Like me, the Minister knows that the country faces stubborn inequalities, that the activity gap is widening and that places and spaces, community sports clubs and leisure facilities are critical to providing opportunities for a more active nation to emerge from the epidemic—yet the hardest hit are in deprived communities. Such clubs proliferate in our poorer communities, not least in the East End of London, where life expectancy falls one year for every Underground station passed on the Jubilee line between Westminster and Stratford. Life expectancy is 10 years less there. That is why the Government need to support the Sport and Recreation Alliance, with its campaign to boost activity, from traditional or formal sport to the informal fun and enjoyment that many people can derive from outdoor recreation, movement, dance, and physical activity. Let us make sure that local clubs registered as community amateur sports clubs are exempt from business rates for ever.

My hope is that the case is considered to extend similar support to all sports clubs which provide community sport and recreational opportunities. In comparison to other sectors, business rate liability for the community sport sector remains unfairly high in relation to income. Community sport clubs often have limited financial resources, as they seek to increase membership subscriptions in ways that are affordable, thus enabling community participation without those subscriptions being extortionate.

The cohort of sport and recreational facilities in this country is ageing; too many are falling into disrepair. The costs to operate, repair and maintain are onerous. The result is that sport pays a disproportionate level of business rates, which in themselves are a brake on the key policy objective of making this nation healthier and more active.

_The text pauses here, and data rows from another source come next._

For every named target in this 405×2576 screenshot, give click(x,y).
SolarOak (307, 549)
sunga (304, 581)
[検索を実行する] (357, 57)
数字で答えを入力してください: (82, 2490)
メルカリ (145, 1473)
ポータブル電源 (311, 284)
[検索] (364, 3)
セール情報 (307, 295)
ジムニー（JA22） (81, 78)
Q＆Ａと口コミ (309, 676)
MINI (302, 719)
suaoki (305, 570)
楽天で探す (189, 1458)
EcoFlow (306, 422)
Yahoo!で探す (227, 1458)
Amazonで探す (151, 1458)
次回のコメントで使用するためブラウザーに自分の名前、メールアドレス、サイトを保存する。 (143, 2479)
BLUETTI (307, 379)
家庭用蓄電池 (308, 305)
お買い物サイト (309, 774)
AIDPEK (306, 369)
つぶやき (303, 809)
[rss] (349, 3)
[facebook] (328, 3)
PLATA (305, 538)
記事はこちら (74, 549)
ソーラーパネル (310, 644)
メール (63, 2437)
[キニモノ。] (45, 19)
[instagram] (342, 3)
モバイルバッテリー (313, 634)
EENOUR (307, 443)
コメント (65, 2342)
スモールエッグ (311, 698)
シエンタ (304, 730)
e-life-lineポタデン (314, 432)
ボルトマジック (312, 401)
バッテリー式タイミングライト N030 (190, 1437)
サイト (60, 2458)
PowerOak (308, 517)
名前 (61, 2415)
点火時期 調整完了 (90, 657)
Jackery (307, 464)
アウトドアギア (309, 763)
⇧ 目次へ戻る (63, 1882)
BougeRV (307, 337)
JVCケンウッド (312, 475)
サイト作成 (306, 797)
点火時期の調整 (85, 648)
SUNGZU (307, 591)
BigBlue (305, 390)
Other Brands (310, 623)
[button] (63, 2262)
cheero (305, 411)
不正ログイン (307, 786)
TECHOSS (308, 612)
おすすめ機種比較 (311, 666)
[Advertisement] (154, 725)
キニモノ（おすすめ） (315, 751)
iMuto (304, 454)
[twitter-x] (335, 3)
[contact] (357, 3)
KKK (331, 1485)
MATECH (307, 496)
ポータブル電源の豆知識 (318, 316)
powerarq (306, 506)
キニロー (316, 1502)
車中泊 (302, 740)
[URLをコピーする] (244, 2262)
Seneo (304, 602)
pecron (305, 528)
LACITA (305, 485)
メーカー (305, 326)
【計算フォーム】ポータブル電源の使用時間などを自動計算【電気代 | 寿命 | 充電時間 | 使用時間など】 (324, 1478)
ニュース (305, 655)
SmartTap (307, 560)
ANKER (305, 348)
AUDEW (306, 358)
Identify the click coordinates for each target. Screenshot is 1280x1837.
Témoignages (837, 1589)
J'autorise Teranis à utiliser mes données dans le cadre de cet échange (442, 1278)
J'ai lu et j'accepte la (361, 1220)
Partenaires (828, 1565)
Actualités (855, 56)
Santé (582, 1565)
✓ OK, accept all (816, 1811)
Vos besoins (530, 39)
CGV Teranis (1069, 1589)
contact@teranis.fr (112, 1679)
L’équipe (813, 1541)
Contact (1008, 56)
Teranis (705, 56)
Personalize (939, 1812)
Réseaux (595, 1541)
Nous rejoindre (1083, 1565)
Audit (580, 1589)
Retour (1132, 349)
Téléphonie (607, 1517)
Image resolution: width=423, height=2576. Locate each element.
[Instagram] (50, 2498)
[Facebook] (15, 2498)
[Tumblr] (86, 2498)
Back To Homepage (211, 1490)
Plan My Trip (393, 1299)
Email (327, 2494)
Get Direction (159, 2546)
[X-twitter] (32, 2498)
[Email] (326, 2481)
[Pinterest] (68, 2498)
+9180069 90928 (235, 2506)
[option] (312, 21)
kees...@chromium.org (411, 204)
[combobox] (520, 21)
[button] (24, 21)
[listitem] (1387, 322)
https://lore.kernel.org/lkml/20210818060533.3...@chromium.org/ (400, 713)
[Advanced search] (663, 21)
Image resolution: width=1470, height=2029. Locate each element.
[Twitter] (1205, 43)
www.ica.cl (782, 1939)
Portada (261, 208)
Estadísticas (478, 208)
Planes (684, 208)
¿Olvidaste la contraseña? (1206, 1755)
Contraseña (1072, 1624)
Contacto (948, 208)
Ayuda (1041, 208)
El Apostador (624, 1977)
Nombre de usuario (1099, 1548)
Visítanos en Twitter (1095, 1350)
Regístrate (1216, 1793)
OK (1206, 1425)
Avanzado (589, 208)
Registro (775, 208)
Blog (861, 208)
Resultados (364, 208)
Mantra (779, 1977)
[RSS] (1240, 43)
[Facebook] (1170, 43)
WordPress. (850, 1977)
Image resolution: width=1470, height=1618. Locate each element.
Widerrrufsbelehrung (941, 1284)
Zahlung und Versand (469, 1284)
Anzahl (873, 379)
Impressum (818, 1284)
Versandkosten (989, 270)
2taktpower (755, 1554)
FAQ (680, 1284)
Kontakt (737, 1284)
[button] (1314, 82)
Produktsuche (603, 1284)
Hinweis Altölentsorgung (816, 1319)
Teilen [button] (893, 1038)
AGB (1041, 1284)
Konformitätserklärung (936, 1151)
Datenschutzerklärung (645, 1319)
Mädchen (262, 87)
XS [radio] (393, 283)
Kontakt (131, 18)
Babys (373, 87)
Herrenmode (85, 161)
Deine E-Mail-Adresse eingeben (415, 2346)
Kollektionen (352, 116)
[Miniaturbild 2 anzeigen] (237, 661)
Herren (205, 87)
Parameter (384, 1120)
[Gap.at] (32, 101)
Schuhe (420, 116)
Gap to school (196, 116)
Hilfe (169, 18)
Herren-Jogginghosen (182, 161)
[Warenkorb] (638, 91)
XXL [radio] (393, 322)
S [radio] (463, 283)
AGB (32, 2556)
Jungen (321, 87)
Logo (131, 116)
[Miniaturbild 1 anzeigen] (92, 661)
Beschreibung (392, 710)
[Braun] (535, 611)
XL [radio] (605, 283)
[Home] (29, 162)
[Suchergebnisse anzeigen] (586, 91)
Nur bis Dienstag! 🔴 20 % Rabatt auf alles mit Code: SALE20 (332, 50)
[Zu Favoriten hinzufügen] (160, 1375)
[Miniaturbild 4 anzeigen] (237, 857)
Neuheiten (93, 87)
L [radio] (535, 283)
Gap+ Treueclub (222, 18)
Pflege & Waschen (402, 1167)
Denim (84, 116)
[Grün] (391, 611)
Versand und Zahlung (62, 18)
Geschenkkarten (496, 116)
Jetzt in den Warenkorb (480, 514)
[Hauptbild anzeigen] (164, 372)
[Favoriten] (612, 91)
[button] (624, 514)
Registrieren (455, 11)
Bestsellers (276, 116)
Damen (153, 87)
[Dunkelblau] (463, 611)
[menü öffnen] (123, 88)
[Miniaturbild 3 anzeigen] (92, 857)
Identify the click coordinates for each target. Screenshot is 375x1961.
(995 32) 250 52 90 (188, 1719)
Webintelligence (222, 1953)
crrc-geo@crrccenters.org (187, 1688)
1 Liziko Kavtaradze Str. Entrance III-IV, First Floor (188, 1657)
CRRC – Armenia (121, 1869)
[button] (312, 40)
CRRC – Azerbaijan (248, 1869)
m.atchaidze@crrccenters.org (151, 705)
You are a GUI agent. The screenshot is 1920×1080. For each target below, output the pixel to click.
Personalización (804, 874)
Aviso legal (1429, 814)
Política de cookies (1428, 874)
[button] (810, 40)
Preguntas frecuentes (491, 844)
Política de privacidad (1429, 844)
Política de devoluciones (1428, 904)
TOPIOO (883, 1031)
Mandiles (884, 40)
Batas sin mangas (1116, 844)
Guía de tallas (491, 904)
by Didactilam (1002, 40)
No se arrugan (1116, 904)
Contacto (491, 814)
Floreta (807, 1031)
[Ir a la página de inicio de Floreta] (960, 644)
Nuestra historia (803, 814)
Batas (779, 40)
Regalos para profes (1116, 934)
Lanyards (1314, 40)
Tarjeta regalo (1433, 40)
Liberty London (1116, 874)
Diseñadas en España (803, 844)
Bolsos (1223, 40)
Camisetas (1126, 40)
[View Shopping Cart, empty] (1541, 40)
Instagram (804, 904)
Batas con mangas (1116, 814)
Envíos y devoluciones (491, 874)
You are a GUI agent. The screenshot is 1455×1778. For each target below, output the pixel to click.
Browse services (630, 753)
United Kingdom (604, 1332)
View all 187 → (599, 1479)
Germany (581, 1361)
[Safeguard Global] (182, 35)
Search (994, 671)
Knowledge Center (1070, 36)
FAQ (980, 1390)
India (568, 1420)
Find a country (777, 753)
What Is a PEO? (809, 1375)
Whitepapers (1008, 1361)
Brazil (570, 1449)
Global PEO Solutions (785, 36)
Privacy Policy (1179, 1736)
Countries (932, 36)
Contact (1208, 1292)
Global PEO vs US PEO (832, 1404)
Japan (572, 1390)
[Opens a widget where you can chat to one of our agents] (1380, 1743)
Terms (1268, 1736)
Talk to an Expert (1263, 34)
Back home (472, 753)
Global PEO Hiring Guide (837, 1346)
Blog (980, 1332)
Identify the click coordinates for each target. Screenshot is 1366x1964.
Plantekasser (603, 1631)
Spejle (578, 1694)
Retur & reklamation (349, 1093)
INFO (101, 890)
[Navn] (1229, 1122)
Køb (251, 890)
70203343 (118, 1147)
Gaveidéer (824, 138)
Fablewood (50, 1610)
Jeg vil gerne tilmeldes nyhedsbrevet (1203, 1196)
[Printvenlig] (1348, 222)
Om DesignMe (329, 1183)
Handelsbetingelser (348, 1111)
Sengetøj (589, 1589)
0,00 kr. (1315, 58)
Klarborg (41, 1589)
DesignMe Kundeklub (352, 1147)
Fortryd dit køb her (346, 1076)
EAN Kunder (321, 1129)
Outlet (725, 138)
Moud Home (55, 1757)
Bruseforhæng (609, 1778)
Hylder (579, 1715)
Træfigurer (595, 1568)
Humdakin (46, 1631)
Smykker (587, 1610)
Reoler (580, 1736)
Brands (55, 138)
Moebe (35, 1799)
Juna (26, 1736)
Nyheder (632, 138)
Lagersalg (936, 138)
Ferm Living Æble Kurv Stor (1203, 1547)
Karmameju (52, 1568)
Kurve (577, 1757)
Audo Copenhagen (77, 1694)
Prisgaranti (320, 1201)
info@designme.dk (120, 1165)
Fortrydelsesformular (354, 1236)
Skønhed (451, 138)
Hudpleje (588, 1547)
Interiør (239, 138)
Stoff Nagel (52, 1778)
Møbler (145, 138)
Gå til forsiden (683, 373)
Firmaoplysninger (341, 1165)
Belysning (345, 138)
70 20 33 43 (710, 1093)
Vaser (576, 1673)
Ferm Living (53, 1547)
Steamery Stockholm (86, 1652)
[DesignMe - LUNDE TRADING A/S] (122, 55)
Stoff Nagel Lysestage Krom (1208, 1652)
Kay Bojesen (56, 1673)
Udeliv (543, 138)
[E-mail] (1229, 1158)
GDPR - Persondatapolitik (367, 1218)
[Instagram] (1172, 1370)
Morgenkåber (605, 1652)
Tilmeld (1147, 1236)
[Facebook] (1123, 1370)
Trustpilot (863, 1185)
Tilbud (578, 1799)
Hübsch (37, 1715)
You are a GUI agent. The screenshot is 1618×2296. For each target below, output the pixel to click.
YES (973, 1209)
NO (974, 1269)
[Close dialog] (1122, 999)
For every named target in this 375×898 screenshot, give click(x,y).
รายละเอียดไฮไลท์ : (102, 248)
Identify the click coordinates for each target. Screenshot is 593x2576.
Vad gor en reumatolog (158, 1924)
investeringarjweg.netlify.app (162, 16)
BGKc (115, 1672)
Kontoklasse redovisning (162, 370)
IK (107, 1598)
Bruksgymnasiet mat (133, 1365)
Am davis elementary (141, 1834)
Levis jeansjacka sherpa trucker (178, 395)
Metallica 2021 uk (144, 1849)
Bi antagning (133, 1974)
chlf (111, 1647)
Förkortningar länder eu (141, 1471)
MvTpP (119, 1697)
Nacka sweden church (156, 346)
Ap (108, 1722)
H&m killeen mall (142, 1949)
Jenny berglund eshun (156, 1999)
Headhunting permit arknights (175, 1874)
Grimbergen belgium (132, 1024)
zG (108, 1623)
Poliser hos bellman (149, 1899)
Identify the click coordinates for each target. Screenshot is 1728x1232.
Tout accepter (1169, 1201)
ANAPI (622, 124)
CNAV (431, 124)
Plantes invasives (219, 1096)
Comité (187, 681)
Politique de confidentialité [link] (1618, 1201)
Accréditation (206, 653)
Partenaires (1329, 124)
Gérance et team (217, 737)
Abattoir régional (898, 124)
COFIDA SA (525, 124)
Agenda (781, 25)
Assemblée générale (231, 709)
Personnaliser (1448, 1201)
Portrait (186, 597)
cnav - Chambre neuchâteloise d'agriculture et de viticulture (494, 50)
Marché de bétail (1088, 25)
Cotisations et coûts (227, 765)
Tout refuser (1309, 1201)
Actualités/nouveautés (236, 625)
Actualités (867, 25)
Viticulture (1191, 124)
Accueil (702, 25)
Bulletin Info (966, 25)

Sheffield Hallam University recently published a report on the social and economic value of community sport and physical activity in England, valuing it at £85.5 billion. The analysis valued physical and mental well-being at £9.5 billion, mental well-being itself as well as mental health at £42 billion, individual development at £282 million, and social and community development at £20 billion. That evidence makes a compelling case for investment in community sport and physical activity. One keyway in which that can be achieved is a major change in how my noble friend’s department and the Treasury approach a new system of support for exempting those clubs involved in community sport schemes from the business rate system.